▶ **Data records**
···
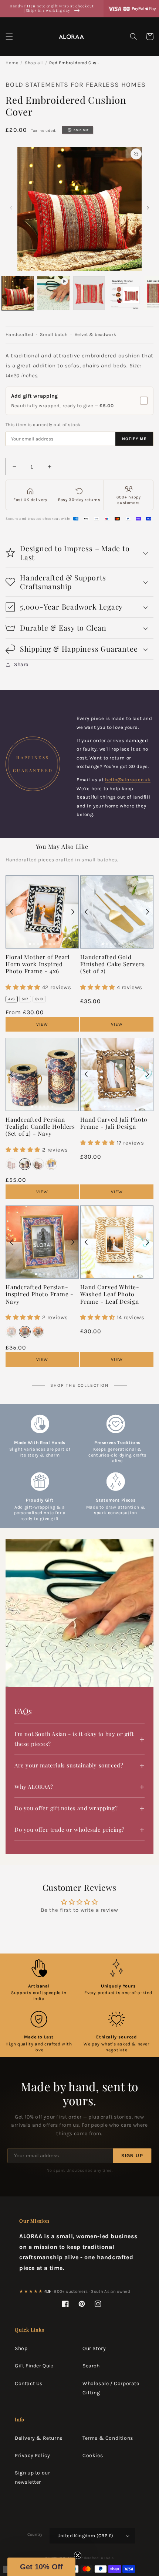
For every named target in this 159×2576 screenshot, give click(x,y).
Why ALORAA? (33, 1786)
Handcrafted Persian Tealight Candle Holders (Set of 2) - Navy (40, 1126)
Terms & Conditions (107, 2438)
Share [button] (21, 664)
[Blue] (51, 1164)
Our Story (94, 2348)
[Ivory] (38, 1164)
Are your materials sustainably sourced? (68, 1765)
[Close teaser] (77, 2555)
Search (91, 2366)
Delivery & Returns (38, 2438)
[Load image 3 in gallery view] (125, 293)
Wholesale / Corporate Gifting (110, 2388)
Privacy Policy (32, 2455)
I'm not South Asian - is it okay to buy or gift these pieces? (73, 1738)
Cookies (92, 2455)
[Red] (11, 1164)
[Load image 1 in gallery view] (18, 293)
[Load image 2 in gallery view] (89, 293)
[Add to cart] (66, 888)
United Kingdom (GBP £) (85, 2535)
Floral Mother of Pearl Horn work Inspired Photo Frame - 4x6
···
▶ **What to work on**
For each entry above, write it out again exactly but leave out any picture.

▶ **Output for this exercise**
For every named target in this 159×2576 screenshot, give click(x,y).
Why ALORAA? (33, 1786)
Handcrafted Persian Tealight Candle Holders (Set of 2) - Navy (40, 1126)
Terms & Conditions (107, 2438)
Share [button] (21, 664)
[Blue] (51, 1164)
Our Story (94, 2348)
[Ivory] (38, 1164)
Are your materials sustainably sourced? (68, 1765)
[Close teaser] (77, 2555)
Search (91, 2366)
Delivery & Returns (38, 2438)
[Load image 3 in gallery view] (125, 293)
Wholesale / Corporate Gifting (110, 2388)
Privacy Policy (32, 2455)
I'm not South Asian - is it okay to buy or gift these pieces? (73, 1738)
Cookies (92, 2455)
[Red] (11, 1164)
[Load image 1 in gallery view] (18, 293)
[Load image 2 in gallery view] (89, 293)
[Add to cart] (66, 888)
United Kingdom (GBP £) (85, 2535)
Floral Mother of Pearl Horn work Inspired Photo Frame - 4x6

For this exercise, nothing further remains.